“Gruppo FS in Basilicata: verso un nuovo protagonismo”

Si terrà domani giovedì 7 dicembre, alle 10, al centro polifunzionale di Sant’Angelo Le Fratte (Potenza), l’incontro promosso dalla Filt Cgil “Gruppo FS in Basilicata: verso un nuovo protagonismo”. Dopo i saluti del sindaco Michele Laurino e del segretario generale della Camera del Lavoro di Potenza, Vincenzo Esposito, interverranno il segretario generale della Filt Cgil Basilicata, Luigi Ditella e il responsabile nazionale Filt Cgil gruppo Fsi, Luigi Ciraci.

“La Basilicata – spiega Ditella – nei prossimi anni sarà interessata da numerosi investimenti nelle infrastrutture e nella mobilità con i fondi del Pnrr. Questi serviranno anche a rinnovare i contratti di servizio, con importanti investimenti sul parco rotabile e nuove offerte commerciali. A questo deve seguire un rilancio della nostra regione, sia in termini di qualità di servizio sia in termini di ritorno occupazionale.
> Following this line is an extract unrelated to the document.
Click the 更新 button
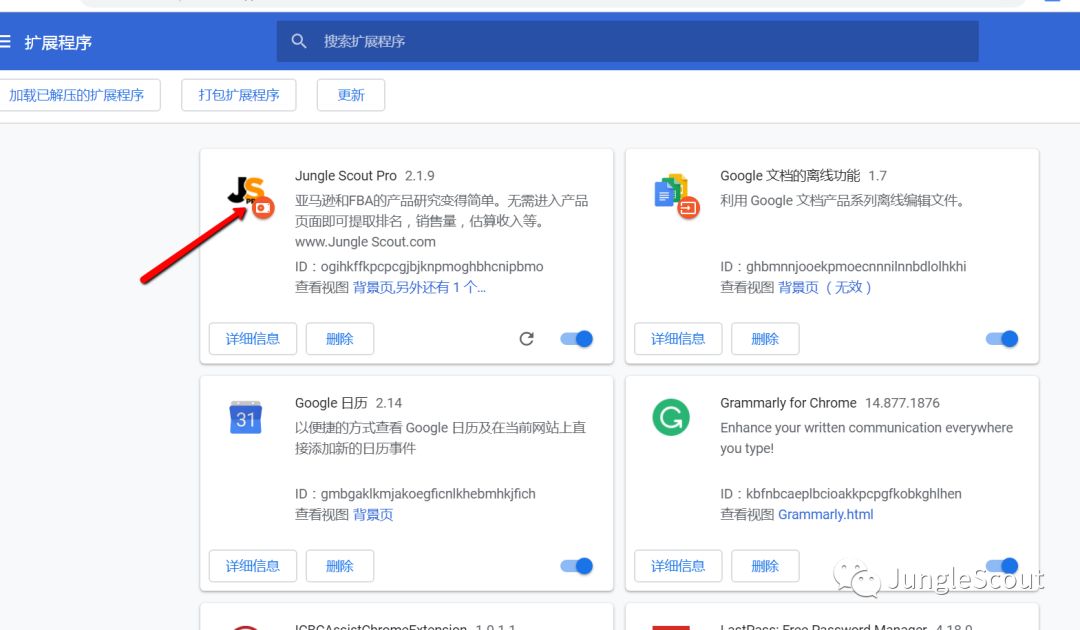 click(351, 95)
Purtroppo il governo regionale e l’attuale assessora al ramo Dina Sileo non hanno voluto ascoltare le ragioni di lavoratori, associazioni ed enti locali, ma ha assunto decisioni unilaterali, in linea con quanto fatto con il governo di destra in questi quattro anni, senza pensare alle ricadute occupazionali della nostra regione e lasciando come sempre le decisioni strategiche e la governance ad altri. La Basilicata – conclude Ditella – deve tornare ad essere protagonista dei cambiamenti in atto. Occorre un maggiore coordinamento intermodale fra ferro e gomma per rilanciare un settore che può essere strategico per il rilancio della regione. La Filt Cgil fu la prima a rilanciare l’idea della bretella Tito-Auletta come vera opera per uscire dall’atavico isolamento. Fummo i primi a denunciare il tentativo di limitare il Frecciarossa a Roma e con una petizione di oltre duemila firme chiedemmo di ripristinare la stessa. Ma bisogna tenere alta la guardia per difenderci dai tentativi di fagocitare la nostra regione con il consenso di una giunta regionale che ha sempre dimostrato poco interesse per questo settore, mostrando l’incapacità di gestire il comparto in maniera indipendente e rivendicativo per un minimo di autonomia decisionale”.